Sculpture investment in content such as music or art can be considered both ‘a model that directly holds a part of ownership’ and ‘a model that holds control over profits generated from assets’. Of these, the latter was considered by the FSC to be relatively more likely to fall under securities. In the case of a product in which claims for returns from assets are shared by multiple investors, the possibility of such a product as a security should be carefully considered.

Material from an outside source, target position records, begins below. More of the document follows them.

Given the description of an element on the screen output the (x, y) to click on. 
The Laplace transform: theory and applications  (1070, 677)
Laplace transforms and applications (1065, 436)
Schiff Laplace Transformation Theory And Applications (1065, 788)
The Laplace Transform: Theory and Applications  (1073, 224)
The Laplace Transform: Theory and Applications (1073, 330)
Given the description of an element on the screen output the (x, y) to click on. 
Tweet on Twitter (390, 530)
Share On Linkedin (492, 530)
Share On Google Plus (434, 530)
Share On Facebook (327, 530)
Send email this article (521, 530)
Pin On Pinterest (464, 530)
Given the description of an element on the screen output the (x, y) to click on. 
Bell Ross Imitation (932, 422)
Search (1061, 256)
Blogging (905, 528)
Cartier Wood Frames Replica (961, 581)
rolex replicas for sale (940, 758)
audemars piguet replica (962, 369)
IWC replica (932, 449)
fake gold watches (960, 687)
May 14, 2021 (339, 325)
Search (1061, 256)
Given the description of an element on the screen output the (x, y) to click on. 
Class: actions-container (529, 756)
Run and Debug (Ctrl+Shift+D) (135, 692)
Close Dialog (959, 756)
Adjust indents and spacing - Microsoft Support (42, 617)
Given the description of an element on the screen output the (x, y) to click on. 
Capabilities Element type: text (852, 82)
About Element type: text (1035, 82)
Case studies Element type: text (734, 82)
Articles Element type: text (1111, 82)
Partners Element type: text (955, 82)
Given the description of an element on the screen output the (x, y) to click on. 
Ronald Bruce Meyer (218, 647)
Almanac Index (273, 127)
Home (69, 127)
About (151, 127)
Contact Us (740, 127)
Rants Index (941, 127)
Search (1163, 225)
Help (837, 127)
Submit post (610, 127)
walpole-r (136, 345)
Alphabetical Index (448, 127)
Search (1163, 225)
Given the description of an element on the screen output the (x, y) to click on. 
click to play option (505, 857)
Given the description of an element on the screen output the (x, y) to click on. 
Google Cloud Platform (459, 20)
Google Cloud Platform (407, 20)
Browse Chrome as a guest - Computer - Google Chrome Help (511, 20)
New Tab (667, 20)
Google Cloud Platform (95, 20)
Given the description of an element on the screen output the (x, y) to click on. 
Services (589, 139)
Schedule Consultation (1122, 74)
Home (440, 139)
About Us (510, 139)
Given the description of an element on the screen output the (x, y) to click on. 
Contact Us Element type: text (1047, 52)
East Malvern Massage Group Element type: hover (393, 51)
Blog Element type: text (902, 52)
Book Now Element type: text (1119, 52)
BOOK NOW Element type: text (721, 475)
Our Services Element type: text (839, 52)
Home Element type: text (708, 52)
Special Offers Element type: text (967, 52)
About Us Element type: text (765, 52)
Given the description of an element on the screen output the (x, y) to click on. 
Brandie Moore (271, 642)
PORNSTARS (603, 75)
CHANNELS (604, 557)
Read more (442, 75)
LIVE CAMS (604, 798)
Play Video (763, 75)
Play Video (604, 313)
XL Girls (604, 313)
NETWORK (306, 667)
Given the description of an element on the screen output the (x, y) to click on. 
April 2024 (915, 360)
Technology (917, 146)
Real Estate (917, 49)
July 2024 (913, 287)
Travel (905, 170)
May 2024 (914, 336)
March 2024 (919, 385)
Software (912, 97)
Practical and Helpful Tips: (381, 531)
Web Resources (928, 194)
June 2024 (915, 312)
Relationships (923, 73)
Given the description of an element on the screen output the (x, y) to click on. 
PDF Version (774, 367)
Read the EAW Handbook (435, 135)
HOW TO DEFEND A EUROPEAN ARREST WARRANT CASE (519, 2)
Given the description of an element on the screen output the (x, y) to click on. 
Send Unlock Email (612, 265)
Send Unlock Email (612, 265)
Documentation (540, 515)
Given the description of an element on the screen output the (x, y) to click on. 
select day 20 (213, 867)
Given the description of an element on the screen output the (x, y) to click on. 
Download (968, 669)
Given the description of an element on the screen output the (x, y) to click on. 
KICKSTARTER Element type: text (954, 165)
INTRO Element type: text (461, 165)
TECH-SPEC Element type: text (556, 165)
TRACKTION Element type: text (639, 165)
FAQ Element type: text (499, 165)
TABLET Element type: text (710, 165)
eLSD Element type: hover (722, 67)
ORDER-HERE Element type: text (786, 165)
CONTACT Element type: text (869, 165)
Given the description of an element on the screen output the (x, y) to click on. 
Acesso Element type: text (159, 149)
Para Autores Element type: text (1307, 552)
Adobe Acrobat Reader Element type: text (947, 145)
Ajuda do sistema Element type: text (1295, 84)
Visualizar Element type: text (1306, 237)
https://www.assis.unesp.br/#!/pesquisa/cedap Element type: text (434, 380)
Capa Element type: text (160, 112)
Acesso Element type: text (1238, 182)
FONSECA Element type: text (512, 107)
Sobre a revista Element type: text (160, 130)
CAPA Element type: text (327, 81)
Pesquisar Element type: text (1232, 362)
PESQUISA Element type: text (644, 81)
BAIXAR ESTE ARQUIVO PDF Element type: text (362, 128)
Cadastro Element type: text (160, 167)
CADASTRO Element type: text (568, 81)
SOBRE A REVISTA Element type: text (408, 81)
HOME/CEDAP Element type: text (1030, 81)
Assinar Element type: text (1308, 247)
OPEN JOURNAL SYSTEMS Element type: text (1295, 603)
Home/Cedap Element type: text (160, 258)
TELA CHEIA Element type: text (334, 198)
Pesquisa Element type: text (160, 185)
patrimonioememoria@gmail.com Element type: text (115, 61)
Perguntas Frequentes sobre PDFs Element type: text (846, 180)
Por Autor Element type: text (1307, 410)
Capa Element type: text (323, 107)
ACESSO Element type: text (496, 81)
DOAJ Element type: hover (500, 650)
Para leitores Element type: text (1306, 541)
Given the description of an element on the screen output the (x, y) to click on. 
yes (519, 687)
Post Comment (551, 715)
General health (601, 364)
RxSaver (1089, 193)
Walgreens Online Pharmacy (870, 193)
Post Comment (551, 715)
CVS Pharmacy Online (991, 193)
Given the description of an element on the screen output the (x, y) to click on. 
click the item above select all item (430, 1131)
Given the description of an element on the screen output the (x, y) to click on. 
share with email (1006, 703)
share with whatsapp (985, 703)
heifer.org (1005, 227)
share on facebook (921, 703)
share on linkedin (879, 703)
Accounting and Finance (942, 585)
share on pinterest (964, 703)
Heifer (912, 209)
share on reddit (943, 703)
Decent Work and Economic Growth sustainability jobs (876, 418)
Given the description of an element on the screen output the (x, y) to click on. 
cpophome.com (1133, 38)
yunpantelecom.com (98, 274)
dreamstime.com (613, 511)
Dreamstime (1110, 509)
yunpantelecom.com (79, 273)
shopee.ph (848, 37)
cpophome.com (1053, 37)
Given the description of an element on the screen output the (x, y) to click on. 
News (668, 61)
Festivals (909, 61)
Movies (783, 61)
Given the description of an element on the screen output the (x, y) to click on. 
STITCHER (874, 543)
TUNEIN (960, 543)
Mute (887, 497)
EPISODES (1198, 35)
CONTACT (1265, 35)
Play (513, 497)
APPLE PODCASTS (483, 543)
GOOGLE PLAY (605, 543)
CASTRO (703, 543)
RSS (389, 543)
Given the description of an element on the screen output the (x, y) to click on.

If we look at the operating method of the currently operating content sculpture project, it can be seen that there is a mixture of parts that overlap with the example of a case in which the security characteristics of fragment investment products suggested by the guidelines are high and those that do not. . In order to determine whether the actual content fragmentation investment currently in operation is ‘securities’ or ‘separation of ownership’ outside the scope of regulation, it is not enough to check the guidelines presented as a general standard of action. The guideline itself indicates that ‘the actual application method may vary for each individual case and the possibility that this guideline can be modified and supplemented in the future’. It is a time when a detailed regulatory review by experts is essential for safe business operation.



5. Conclusion

At a time when the piece investment market expands on a large scale, the financial authorities’ intervention in piece investment primarily aims to protect investors. The Financial Services Commission’s decision on Music Cow on April 20th and the guidelines on the 28th can also be seen as suggesting a direction for investor protection in a broad framework. In the case of fragmentation investment operators, this successive announcement by the FSC can be used as an opportunity to promote predictability by specifying the scope of regulatory intervention. Some content piece investment platforms advertise that it is safe from securities issues as ‘split sales of ownership’. Whether the financial authorities will make the same judgment will only be known until the door is opened. It is worth noting that the only way to avoid unexpected sanctions is to develop a business model that has been scrutinized by legal experts.